In this note, we will prove the following theorem due to Goldreich and Levin.
Theorem: There exists an algorithm that given a parameter \(\varepsilon>0\) and query-access1 to a function \(f:\mathbb F_2^n\to\mathbb F_2\) computes a list \(L\) that contains all \(\alpha\in \mathbb F_2^n\) satisfying \[ \Pr_r\Big\{f(r)=\langle\alpha,r\rangle\Big\}>1/2+\varepsilon. \] The running time of the algorithm (and thus the length of the list) is polynomial in \(n\) and \(1/\varepsilon\).
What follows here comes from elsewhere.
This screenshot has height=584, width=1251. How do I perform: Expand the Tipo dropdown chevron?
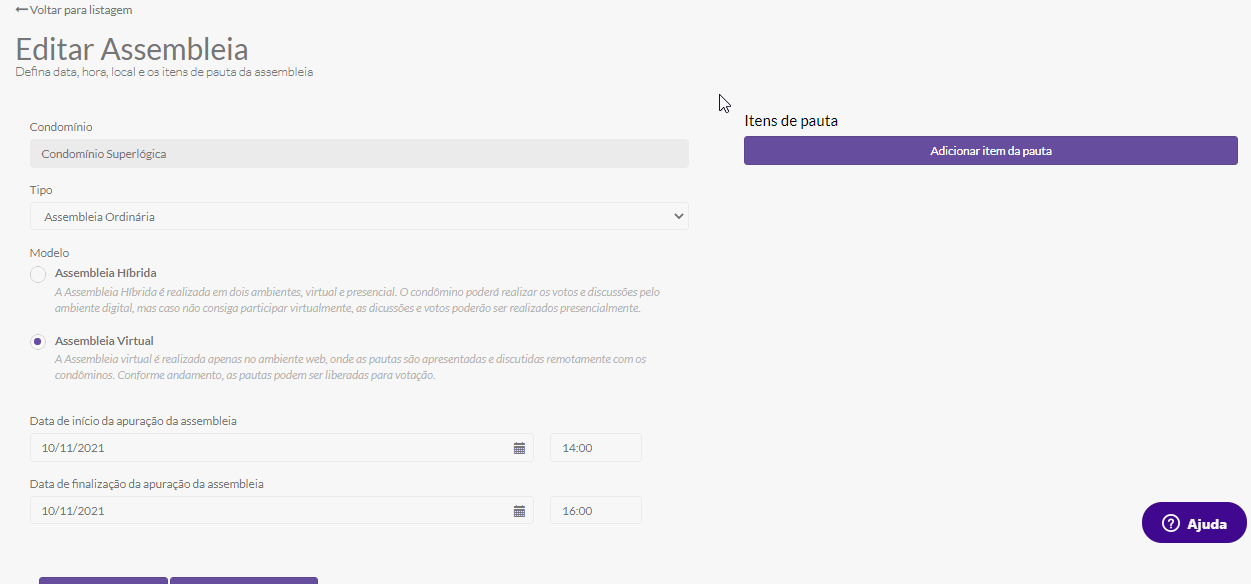(679, 216)
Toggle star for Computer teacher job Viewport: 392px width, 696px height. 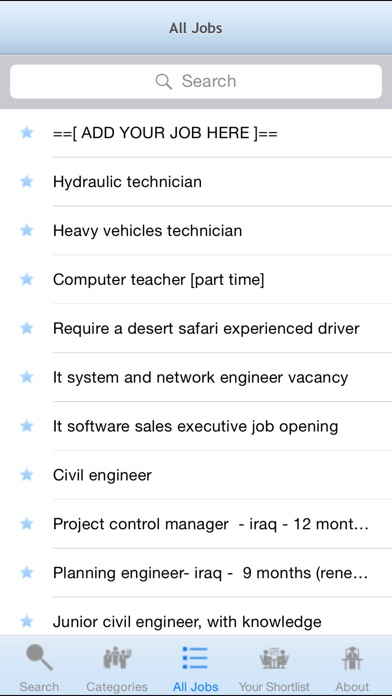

Remark: The set of functions \(r\mapsto \langle\alpha,r\rangle\) is called the Hadamard code. The above theorem asserts that given query-access function \(f\) one can compute a list of all Hadamard codewords that have relative Hamming distance at most \(1/2-\varepsilon\) from \(f\). The idea of list-decoding is pervasive in complexity theory.
Notational switch: Instead of working over (the additive group) \(\mathbb F_2\), it is nicer to work over \(\mathbb R\) (multiplicatively). We can make this switch via the mapping \(a\mapsto (-1)^a\). (Since \((-1)^{a+b}=(-1)^a\cdot (-1)^b\), this mapping indeed translates addition over \(\mathbb F_2\) to multiplication over \(\mathbb R\). Formally, the mapping is a group homomorphism.)
Proof:
Let \(\chi_\alpha(r)=(-1)^{\langle \alpha,r\rangle}\) be a real-valued function on \(\mathbb F_2^n\). (These functions are the characters of the group \(\mathbb F_2^n\). Also note that they exactly correspond to the Hadmard code.)
For simplicity, let us redefine \(f\) so that it takes values in \(\{\pm1\}\). For real-valued functions \(g,h\) on \(\mathbb F_2^n\), we define their inner product \(\langle g,h\rangle = \mathbb E_{r\in\mathbb F_2^n} g(r) h(r)\).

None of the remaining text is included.